I want to say once again, when cooking leafy greens, don’t be afraid to cook them. I often find the stronger greens tough and revolting when lightly cooked but delicious with 10 or 15 more minutes on the stove. As long as you are sautéing there is minimal nutritional loss. The thing I no longer ever do is blanch them and toss out the blanching water. If a sauté method isn’t appropriate, I blanch in a very small amount of water with frequent stirring, sort of half-steaming in effect, and drink the bit of water after it’s been drained off and cooled.

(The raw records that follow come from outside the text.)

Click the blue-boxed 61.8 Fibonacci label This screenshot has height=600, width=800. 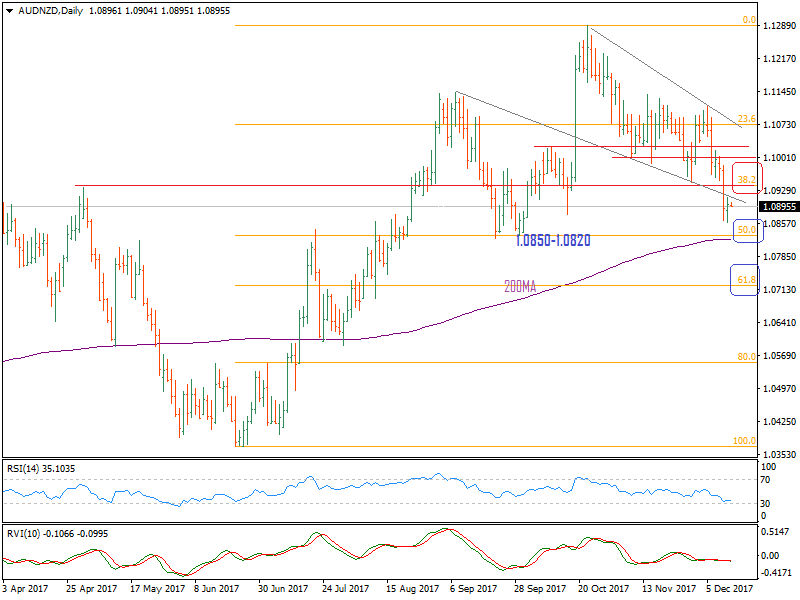pos(745,280)
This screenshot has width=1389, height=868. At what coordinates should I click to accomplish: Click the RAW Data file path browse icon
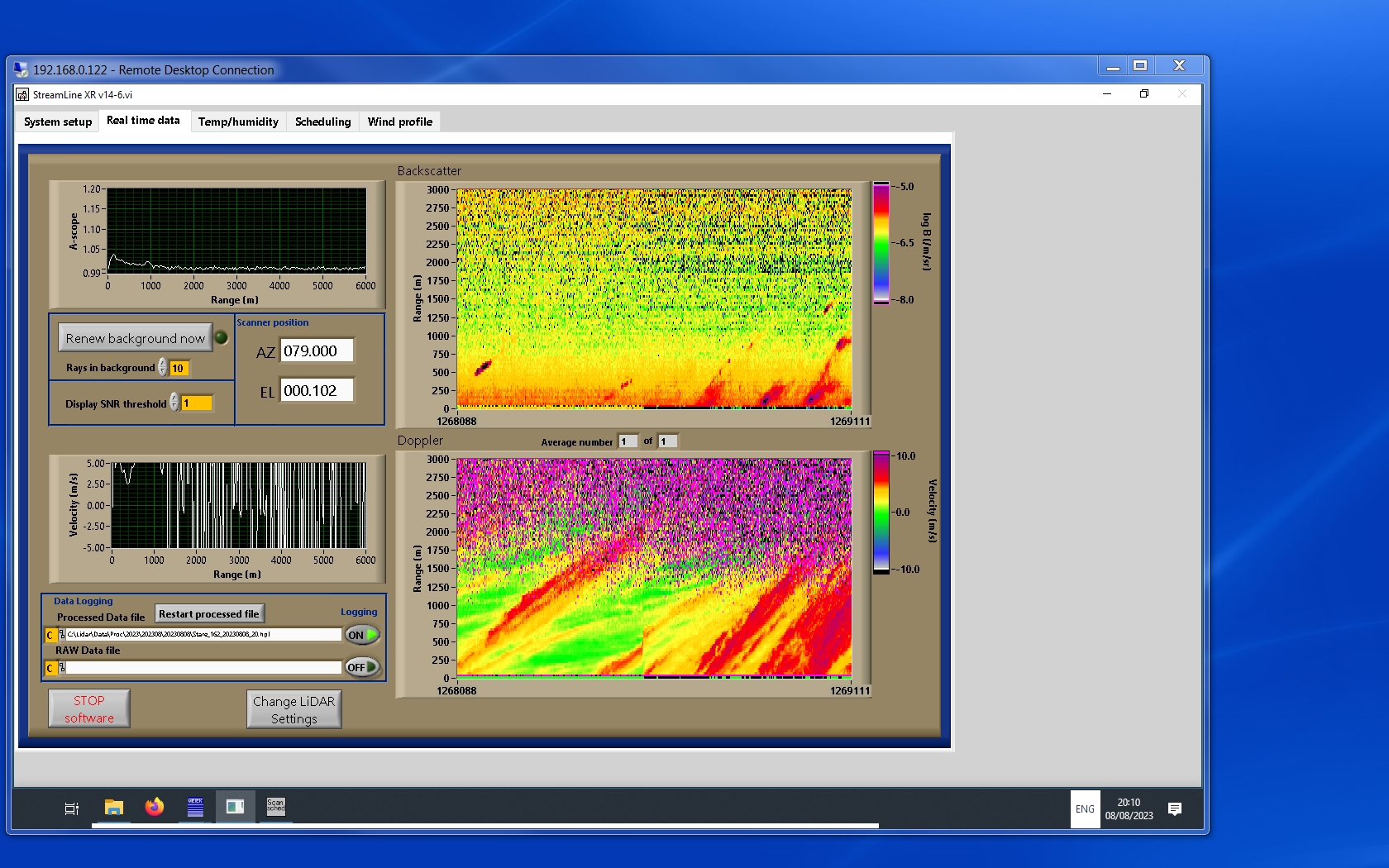pyautogui.click(x=62, y=668)
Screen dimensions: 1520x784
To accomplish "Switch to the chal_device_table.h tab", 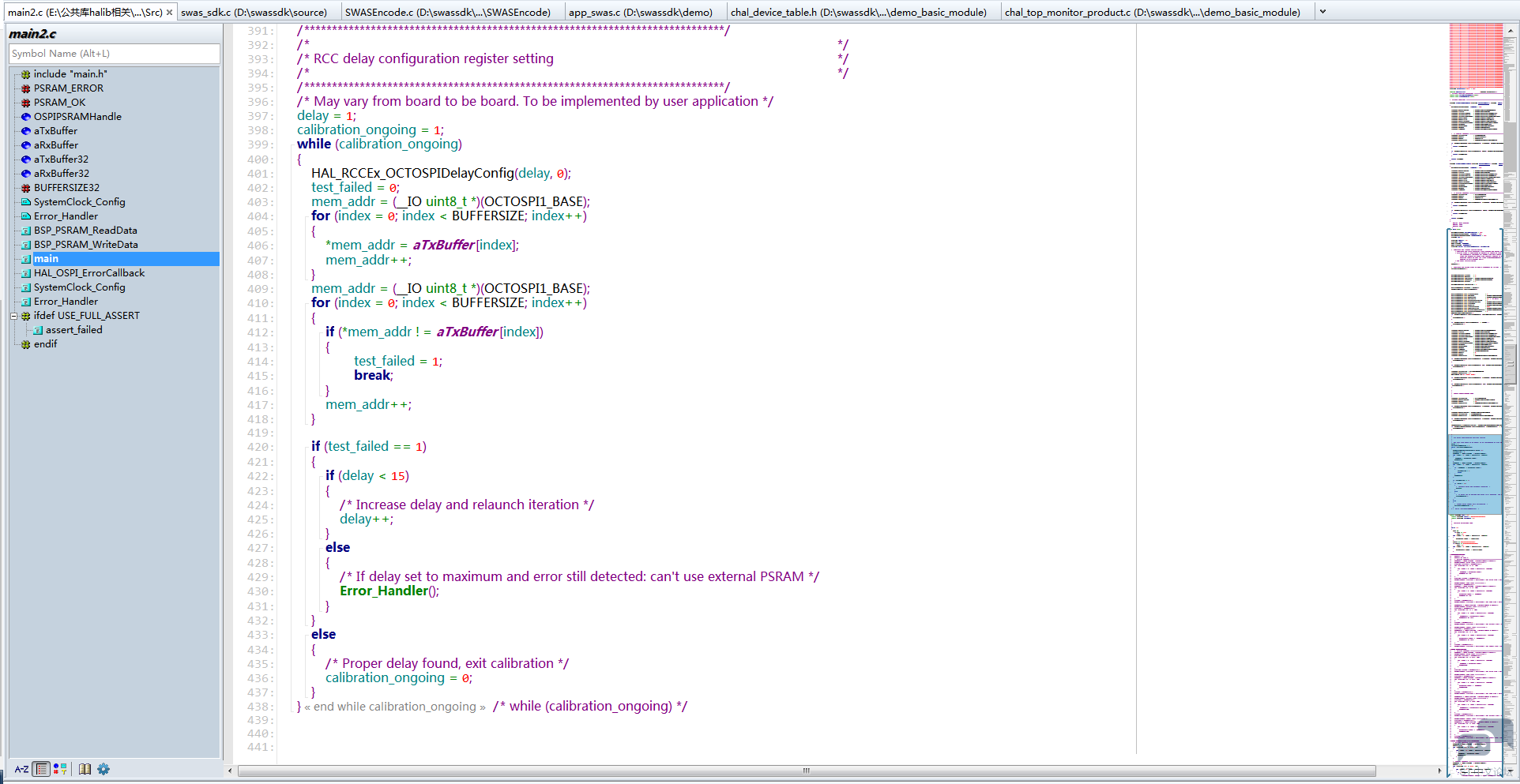I will point(858,13).
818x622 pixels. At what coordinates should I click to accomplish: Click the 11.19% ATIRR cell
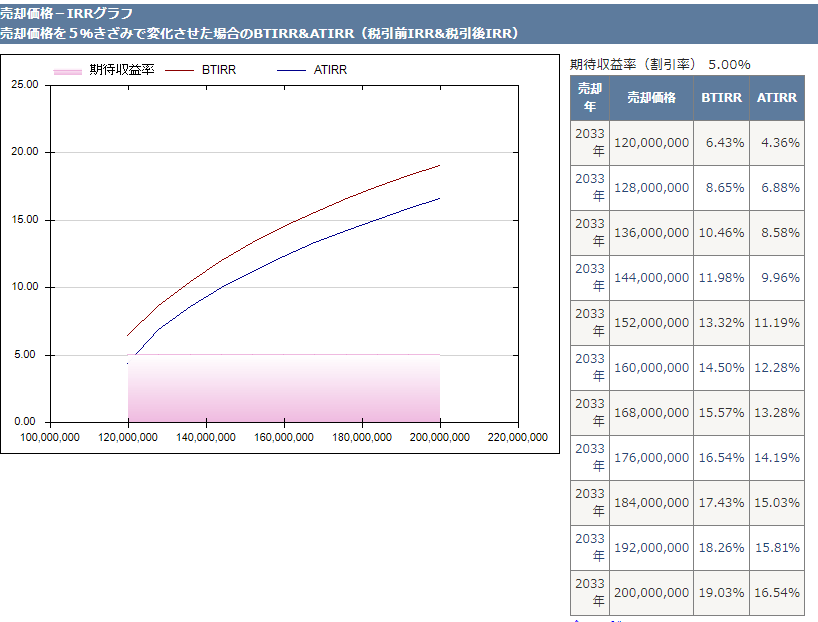pos(778,323)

Just as a point of interest, a phytochemical found in celery called luteolin is being studied for neuroprotective effects. If true, one more reason to eat your celery, and your green veggies generally. You can find an abstract here.

Foraging Know-how

I often write about my foraged and semi-foraged edibles, and periodically I like to post something about how to forage safely. With mushrooms, it’s a life-or-death matter to know what you’re doing. With plants there is sometimes a matter of deadliness at stake, but more often you are risking an upset stomach or a ghastly meal. So get it right, which is a fairly easy matter.
Easy instructions for beginners: buy any book by Samuel Thayer or John Kallas. They are both incredibly knowledgable foragers and good writers, and you will still be studying their books years from now and learning new things. I recommend starting with Kallas’s book, which is the comprehensive guide to wild greens that you will use for years or permanently. It is available in Kindle format, which is great because I can pull out my IPad at any time and study a bit without needing to lug around additional books with me. I have had this book since it was published and at least once or twice a month I go back to it to learn something new about using a familiar plant. Then add one of Thayer’s books, or both of them, to learn a new slant about the wild edibles you’ve already learned and learn some new ones. They aren’t available on Kindle, unfortunately, but they are wonderful.
There are a ton of other foraging books out there, and most of them have some special merit or charm, but if I ever had to narrow down my shelf, I would have these three. If you have some long winter evenings ahead of you, study and prepare so that you are ready to hit the ground in spring.
By the way, bear in mind that the original Cretan diet, the one that produced some of the longest-lived and healthiest people in the world, included wild greens as primary vegetables. They are extraordinary nutritional powerhouses and there is no better gift that you can give your body than to incorporate some of them into your diet. And, I hate to bring this up, but don’t just add them to your current diet; use them to replace something that isn’t doing your body good.